By Eddie Lo

William Davies King is a collector. He collects things of no commercial value. The UC Santa Barbara professor has collected more than 25,000 food product labels, 10,000 business cards, 2,300 cereal boxes, 1,400 bottle caps, 800 envelope linings, and other everyday items.

“I collect nothing — with a passion. That is to say, I collect hardly anything that is collectible, not a thing anyone else would wish to collect,” he wrote in his 2008 memoir “Collections of Nothing.”

Over four decades, William Davies King has amassed more than 2,300 cereal boxes. Photo by Matt Perko.

Over four decades, William Davies King has amassed more than 2,300 cereal boxes. Photo by Matt Perko.

 King, who teaches in UCSB’s Theater and Dance department, began collecting when he was a child. He said that he collected how every other kid collects, whether it was baseball cards or Pokemon cards, but he simply put more energy into it and stuck with it. Eventually, he focused on turning collecting into an art form.

 A portion of King’s collection has been curated into an exhibition, located at UCSB Library’s Mountain Gallery. Opened in March, the exhibition, “The Creative Edge of Collecting: The ‘Nothing’ of William Davies King,” showcases the artistic aspect of collecting.

 Because the library is currently closed due to COVID-19, a virtual tour recorded and narrated by King is available for the public to view online.

 Thousands of items like bottle caps, stickers, cards, water labels, are laid out in display cases and on the wall of the gallery. Many of these ordinary objects, when put together in great numbers, resemble qualities of Pop art.

 For example, King’s collection of bottle caps, each printed with different labels and brand names, are laid out in a continuous stream to resemble a river. And King’s “Kitchen Collection” depicts masses of stickers of different colors and prints. The stickers are collected on sheets of paper, and they span three panels on the wall of the gallery.

 Apart from those collections, which King refers to as “more or less just accumulations of things,” the exhibition also features works he created with the purpose of art-making.

 One display case holds collages filled with photographs, illustrations, and paintings. King created one titled “Big Farmer Big Jesus” from the children’s book “Big Farmer,” in which he has repurposed content from classical images of renaissance biblical art. Another collage, titled “The Faith of the Soviet Image,” is made from a book of Norman Rockwell's magazine illustrations, “Faith of America,” intercut with symbols and figures of the Soviet Union.

William Davies King’s vast sticker collection, which includes stickers he peels off of street signs and lampposts, featured in the UCSB library exhibition “The Creative Edge of Collecting.”

William Davies King’s vast sticker collection, which includes stickers he peels off of street signs and lampposts, featured in the UCSB library exhibition “The Creative Edge of Collecting.”

 Librarian Alex Regan, who was responsible for managing King’s exhibition, was struck by the beauty of these ordinary objects. “Even something as simple as labels that you put on fruits to identify them, once you put a lot of them together, they make quite a statement,” she said.

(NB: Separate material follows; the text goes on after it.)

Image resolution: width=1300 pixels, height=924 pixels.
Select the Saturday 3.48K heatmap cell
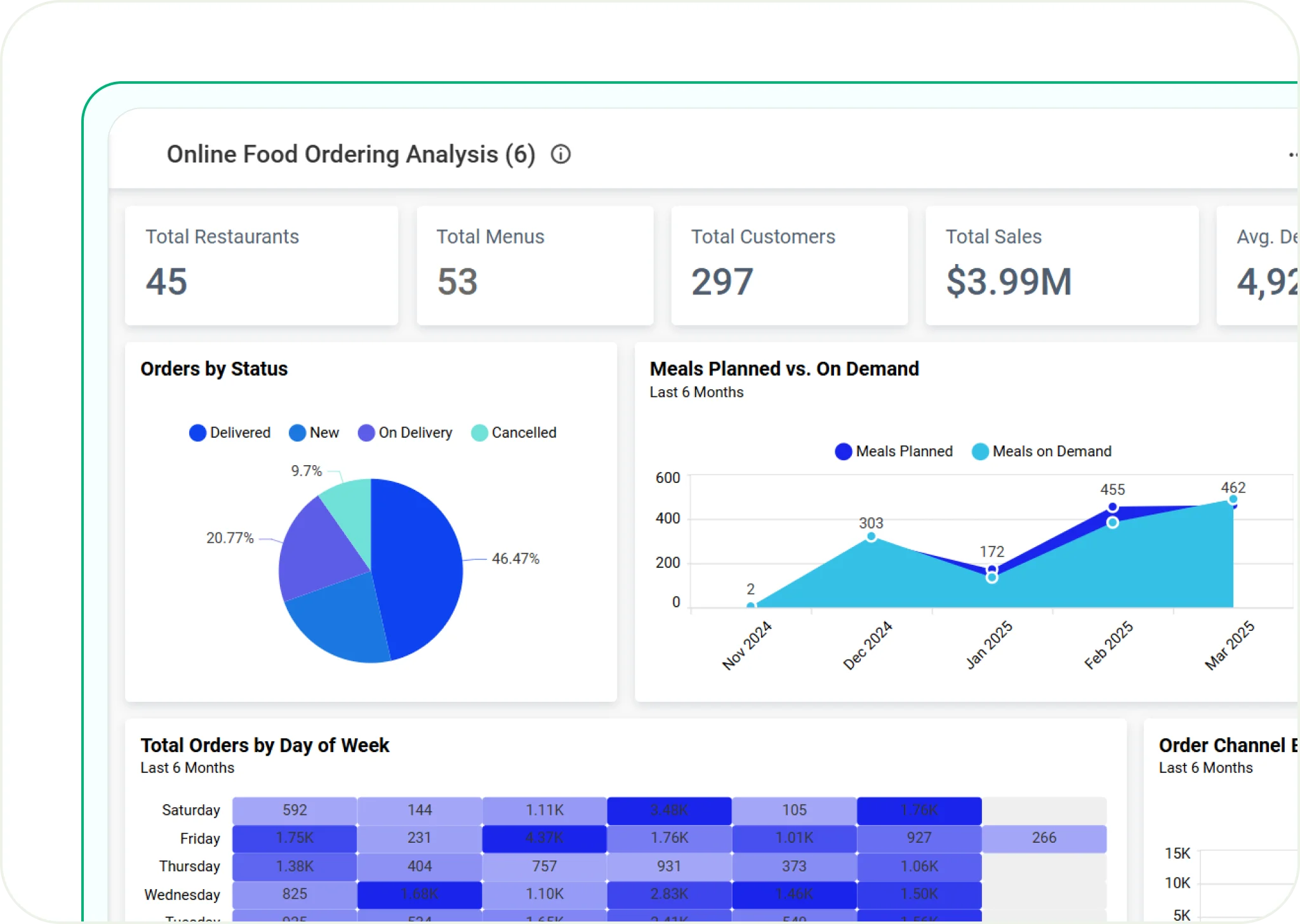(670, 810)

 King says he doesn’t have a favorite category to collect, and that resulted in the diversity and uniqueness of his various collections.

 Among the many collections, one that stands out is his trove of “scam emails” — he has three binders full of printed scam emails that he had received over the years in his inbox. “They’re the kind of Nigerian scam emails where they try to lure you into helping them get $5 billion dollars out of the country,” he explained. “I started collecting those when I started to see them.”

 Many collections also became part of his identity. Everyday objects he acquired and made into a collection essentially came from the way he lived his life, he said.

 “[The collections] are almost like a diary in a certain way, a diary that is purely in the form of this ephemera,” said King. “In a way, [they] represent me because you can see the name of my wife. You can see the name of my daughter. You can see references to things that actually I lived through.”

The exhibition “The Creative Edge of Collecting“ will be available for visits when the library re-opens. An accompanying stage reading and a talk on collecting and hoarding by King and professor Rebecca Falkoff from New York University are both scheduled to happen on Zoom on Nov. 5.

 Eddie Lo is a second-year psychological & brain sciences major at UC Santa Barbara. He wrote this article for his Writing Program course, Journalism for Web and Social Media.